# STATED EXERCISE A
From the passage on self-discovery below, list every one of the five brothers named in its first paragraph, spelled as the passage spells them.
---------- PAGE EXCERPT ----------
During Mahabharata times, there was an old adage that says, despite being trained and taught in the same gurukul and by the same guru at the same time, Arjuna went on to become one of the best archer of all times who was also good at various other weapons, Bhima took to mace with an elan owing to his fearsome muscle strength, Yudhishtir was known for chariot fighting and a balanced mind, Nakul and Sahadev were unparalleled in sword fighting.
Switch to today, and can you imagine MS Dhoni doing anything else other than leading the men in blue? Or Mark Zuckerberg in a desk job? None of us can do that. But much before they became who they are today, the process began within them. The process starts with self-discovery.
A simple question: What are you good at? It's a common one in most of the interviews. But this innocent question can cause a lot of stress in many. Why does this happen? The answer is easy — lack of understanding about true purpose in life and one’s strengths. The word potential is mainly considered from an external angle — it's how others see you. Sometimes that roots the need for external validation and confusion. On the other hand, reflecting on the same word from within becomes the drive to become the best version of yourself.
---------- THE RECORDS ----------
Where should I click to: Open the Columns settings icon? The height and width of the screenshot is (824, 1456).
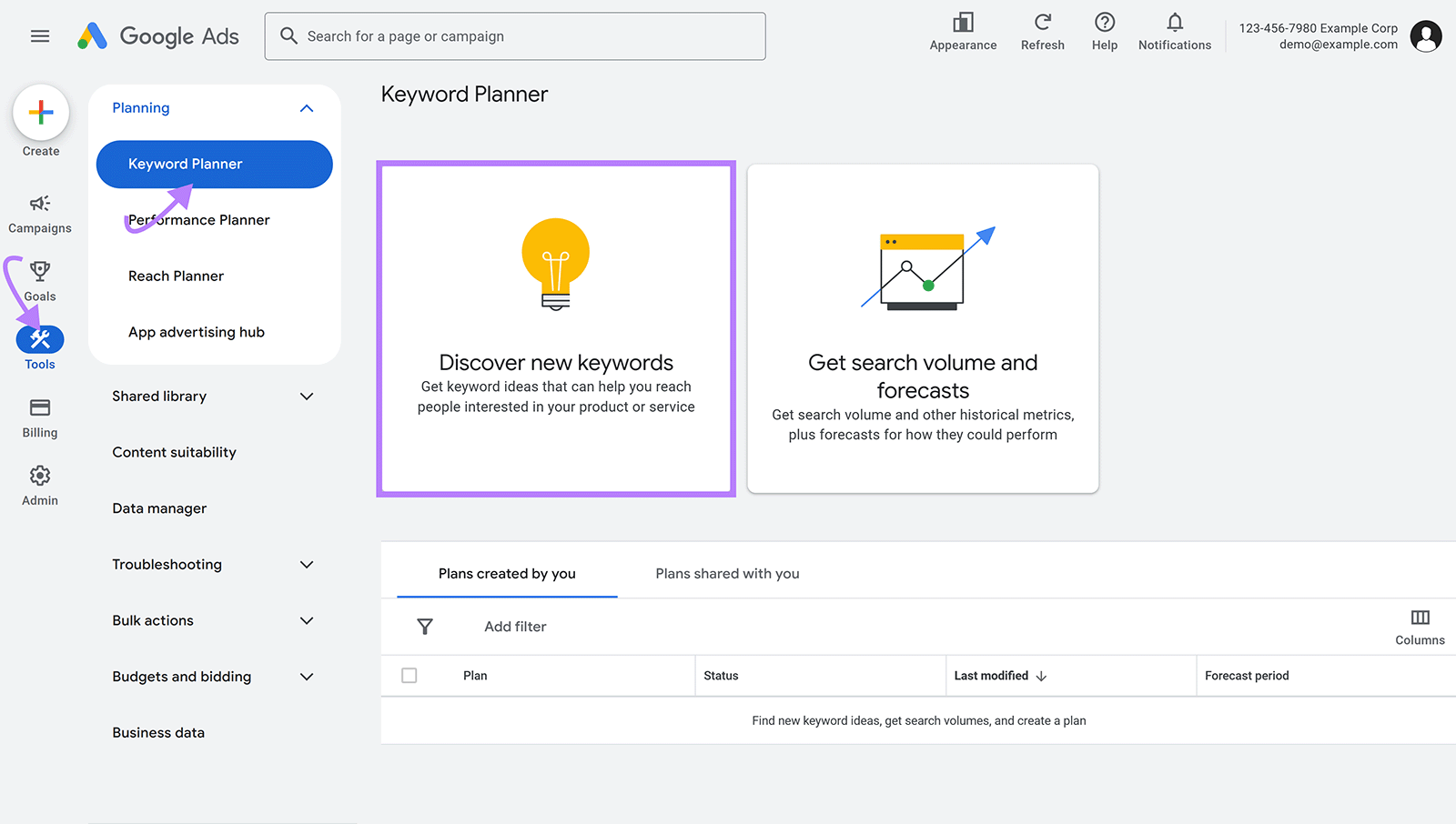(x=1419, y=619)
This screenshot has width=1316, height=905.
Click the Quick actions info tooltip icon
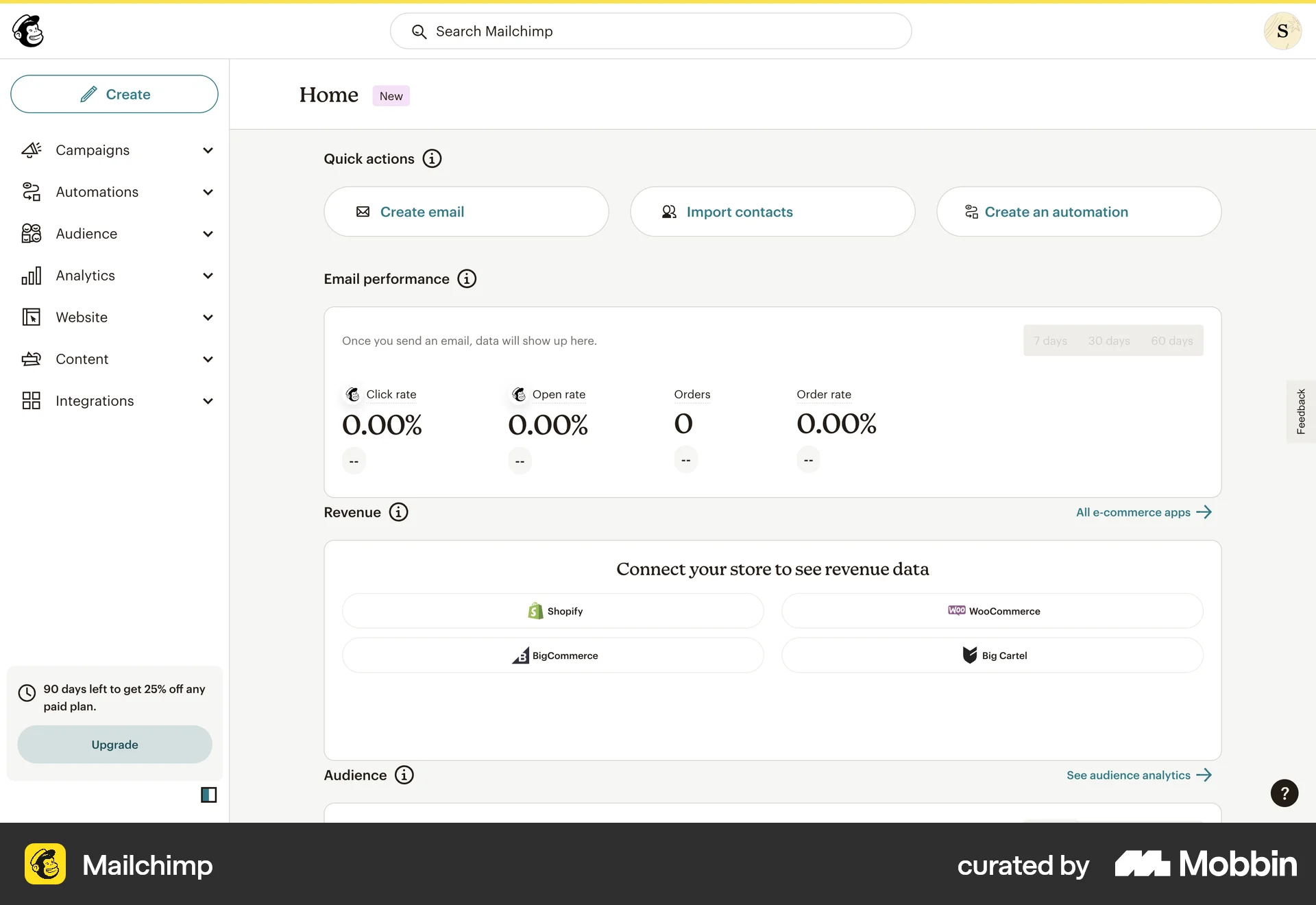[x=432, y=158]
----------
---------- THE RECORDS ----------
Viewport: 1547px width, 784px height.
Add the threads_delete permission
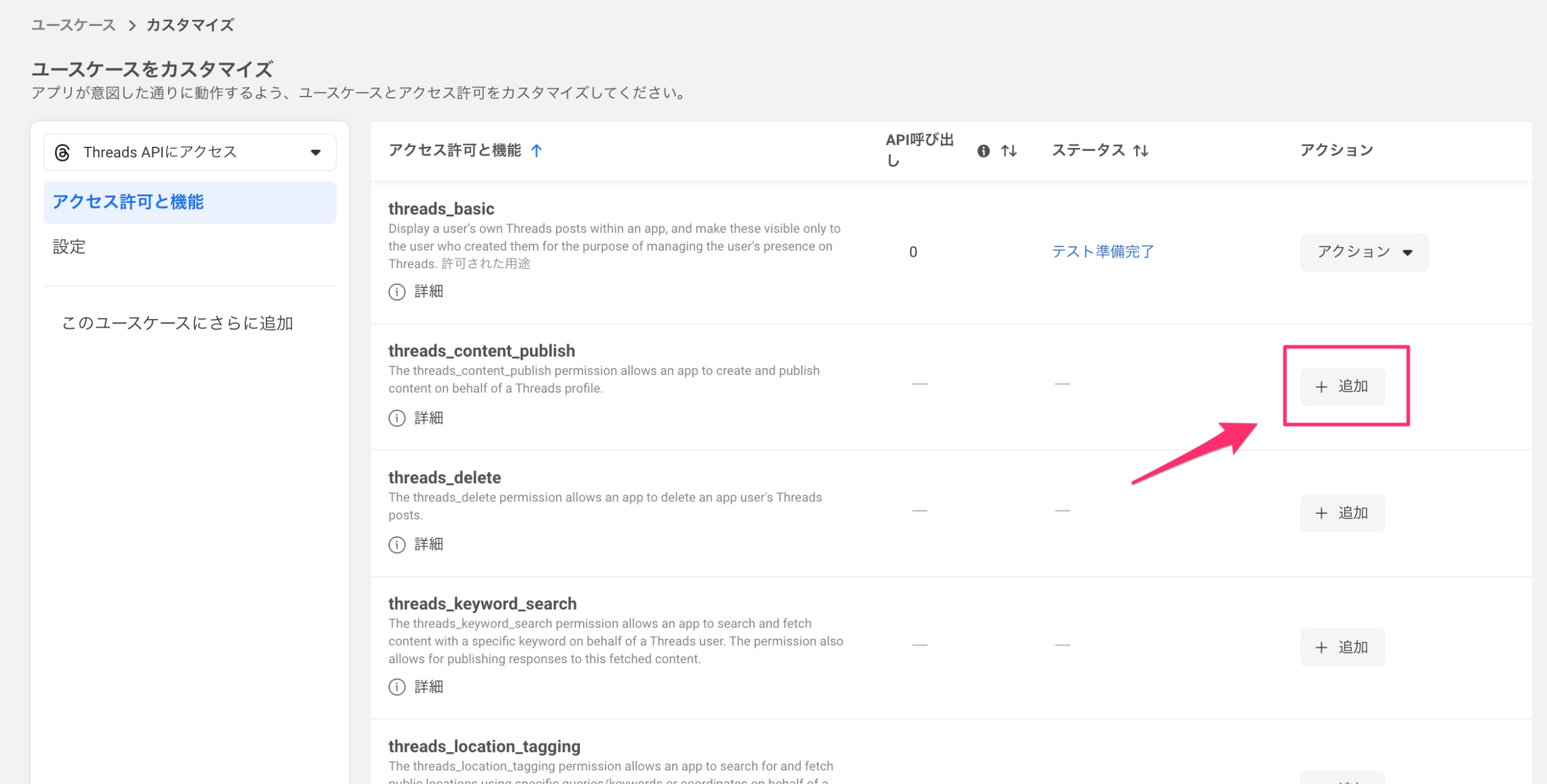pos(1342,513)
----------
# STATED EXERCISE B
Duplicate the records above from the line containing "This screenshot has width=1316, height=905." through the line containing "[x=432, y=158]", both included. Leave the pictures out of your answer.

# TASK RESPONSE A
Arjuna, Bhima, Yudhishtir, Nakul, Sahadev

# TASK RESPONSE B
This screenshot has width=1316, height=905.
Click the Quick actions info tooltip icon
[x=432, y=158]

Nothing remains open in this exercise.